--- TASK TO CARRY OUT ---
Take the line containing "You are a computer-use agent. The width" as the first and the last line of the records below as the end, and please set down only what lies between them exactly, both ends included.

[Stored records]
----

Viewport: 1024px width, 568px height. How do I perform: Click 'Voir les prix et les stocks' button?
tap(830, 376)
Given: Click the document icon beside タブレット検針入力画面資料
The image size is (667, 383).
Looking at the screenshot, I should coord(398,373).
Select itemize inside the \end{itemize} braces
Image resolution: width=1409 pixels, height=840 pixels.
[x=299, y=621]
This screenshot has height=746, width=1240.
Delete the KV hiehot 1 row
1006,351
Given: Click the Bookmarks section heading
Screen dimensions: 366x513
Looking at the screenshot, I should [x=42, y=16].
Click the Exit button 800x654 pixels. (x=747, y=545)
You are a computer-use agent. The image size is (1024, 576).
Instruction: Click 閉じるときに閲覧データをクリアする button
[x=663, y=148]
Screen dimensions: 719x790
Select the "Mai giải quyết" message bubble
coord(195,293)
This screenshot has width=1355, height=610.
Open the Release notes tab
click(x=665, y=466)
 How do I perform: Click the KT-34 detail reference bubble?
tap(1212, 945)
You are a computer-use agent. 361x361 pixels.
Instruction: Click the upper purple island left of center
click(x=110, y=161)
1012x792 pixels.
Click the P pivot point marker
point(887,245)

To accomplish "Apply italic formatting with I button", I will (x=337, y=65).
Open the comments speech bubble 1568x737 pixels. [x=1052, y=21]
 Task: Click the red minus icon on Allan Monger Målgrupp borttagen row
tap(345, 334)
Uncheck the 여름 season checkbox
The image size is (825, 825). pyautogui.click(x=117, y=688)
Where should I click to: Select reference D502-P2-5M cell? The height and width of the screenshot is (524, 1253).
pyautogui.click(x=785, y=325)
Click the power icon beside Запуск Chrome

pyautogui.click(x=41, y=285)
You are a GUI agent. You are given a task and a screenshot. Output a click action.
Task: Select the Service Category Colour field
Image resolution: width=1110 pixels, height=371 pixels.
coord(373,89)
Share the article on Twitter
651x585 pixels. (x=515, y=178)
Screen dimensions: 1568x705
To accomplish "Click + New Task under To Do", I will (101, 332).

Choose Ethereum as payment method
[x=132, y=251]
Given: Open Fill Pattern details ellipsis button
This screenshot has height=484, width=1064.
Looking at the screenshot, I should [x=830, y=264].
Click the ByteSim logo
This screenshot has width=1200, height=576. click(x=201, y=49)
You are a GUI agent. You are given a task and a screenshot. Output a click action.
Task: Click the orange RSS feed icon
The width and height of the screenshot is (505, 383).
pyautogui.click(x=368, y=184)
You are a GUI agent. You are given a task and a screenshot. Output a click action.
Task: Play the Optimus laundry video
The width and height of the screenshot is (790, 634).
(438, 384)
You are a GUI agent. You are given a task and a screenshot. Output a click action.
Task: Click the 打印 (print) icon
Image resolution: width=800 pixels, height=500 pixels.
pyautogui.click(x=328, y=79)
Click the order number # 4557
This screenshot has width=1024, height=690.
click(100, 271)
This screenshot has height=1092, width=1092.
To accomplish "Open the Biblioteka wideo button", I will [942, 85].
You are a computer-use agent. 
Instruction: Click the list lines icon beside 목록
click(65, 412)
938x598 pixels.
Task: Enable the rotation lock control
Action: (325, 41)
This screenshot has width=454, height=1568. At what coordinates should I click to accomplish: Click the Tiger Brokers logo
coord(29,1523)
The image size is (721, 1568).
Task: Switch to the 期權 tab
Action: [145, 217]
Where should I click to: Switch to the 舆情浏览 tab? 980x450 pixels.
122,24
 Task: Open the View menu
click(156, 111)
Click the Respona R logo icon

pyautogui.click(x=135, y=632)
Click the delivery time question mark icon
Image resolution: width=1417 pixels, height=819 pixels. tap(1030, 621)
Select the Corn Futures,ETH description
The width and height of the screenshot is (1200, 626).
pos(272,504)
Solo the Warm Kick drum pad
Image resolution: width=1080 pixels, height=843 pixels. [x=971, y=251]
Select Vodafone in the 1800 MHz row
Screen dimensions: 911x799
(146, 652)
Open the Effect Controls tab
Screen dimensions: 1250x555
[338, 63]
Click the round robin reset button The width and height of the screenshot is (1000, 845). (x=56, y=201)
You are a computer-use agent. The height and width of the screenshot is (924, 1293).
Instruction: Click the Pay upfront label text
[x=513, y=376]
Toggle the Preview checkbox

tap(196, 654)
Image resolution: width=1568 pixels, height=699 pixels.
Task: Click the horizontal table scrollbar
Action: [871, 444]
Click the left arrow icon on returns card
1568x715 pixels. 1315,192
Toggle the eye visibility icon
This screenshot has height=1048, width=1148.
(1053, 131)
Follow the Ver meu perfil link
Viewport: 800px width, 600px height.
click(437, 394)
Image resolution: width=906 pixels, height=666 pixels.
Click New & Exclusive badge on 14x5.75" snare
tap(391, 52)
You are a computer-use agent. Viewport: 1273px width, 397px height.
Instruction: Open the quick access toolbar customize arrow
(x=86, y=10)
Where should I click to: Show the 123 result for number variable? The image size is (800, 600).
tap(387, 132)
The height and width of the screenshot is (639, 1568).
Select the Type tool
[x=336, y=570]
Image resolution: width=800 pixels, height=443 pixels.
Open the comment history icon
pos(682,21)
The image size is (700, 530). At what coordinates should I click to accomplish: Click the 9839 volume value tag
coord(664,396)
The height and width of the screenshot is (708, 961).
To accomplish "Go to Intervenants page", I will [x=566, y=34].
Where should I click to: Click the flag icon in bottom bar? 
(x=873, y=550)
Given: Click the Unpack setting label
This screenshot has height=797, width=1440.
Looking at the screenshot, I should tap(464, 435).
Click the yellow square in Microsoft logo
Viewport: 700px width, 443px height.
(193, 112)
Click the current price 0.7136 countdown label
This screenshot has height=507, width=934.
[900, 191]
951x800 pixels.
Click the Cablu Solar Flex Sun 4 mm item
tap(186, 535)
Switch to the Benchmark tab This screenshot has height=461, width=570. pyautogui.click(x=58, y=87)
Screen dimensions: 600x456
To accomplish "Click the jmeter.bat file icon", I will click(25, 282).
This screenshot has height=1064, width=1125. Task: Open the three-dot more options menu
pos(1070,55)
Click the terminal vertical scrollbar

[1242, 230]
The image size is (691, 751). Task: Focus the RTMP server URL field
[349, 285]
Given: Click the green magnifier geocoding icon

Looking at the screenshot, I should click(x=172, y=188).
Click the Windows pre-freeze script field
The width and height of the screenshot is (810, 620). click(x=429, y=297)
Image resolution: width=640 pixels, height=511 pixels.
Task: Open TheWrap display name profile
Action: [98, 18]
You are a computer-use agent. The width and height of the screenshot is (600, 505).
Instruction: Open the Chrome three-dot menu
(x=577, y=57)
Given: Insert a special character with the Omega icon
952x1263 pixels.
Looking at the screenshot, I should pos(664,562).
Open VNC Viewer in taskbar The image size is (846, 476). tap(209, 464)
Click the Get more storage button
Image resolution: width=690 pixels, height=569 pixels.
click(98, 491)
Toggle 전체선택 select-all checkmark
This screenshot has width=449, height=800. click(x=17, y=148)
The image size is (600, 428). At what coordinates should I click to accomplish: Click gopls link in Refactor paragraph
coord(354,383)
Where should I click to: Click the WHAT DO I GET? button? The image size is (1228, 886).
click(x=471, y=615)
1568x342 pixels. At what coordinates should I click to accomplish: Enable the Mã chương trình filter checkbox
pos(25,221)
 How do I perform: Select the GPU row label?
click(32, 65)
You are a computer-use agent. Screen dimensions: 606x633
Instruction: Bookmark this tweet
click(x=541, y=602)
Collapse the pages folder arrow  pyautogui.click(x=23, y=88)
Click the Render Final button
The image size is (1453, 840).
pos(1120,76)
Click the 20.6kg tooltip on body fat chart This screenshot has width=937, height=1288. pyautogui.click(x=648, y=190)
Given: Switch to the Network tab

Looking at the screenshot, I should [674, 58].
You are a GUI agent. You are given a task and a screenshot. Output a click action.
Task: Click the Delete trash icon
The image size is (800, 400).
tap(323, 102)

----

--- RESPONSE BELOW ---
You are a computer-use agent. The width and height of the screenshot is (600, 505).
Instruction: Open the Chrome three-dot menu
(x=577, y=57)
Given: Insert a special character with the Omega icon
952x1263 pixels.
Looking at the screenshot, I should pos(664,562).
Open VNC Viewer in taskbar The image size is (846, 476). tap(209, 464)
Click the Get more storage button
Image resolution: width=690 pixels, height=569 pixels.
click(98, 491)
Toggle 전체선택 select-all checkmark
This screenshot has width=449, height=800. click(x=17, y=148)
The image size is (600, 428). At what coordinates should I click to accomplish: Click gopls link in Refactor paragraph
coord(354,383)
Where should I click to: Click the WHAT DO I GET? button? The image size is (1228, 886).
click(x=471, y=615)
1568x342 pixels. At what coordinates should I click to accomplish: Enable the Mã chương trình filter checkbox
pos(25,221)
 How do I perform: Select the GPU row label?
click(32, 65)
You are a computer-use agent. Screen dimensions: 606x633
Instruction: Bookmark this tweet
click(x=541, y=602)
Collapse the pages folder arrow  pyautogui.click(x=23, y=88)
Click the Render Final button
The image size is (1453, 840).
pos(1120,76)
Click the 20.6kg tooltip on body fat chart This screenshot has width=937, height=1288. pyautogui.click(x=648, y=190)
Given: Switch to the Network tab

Looking at the screenshot, I should [674, 58].
You are a GUI agent. You are given a task and a screenshot. Output a click action.
Task: Click the Delete trash icon
The image size is (800, 400).
tap(323, 102)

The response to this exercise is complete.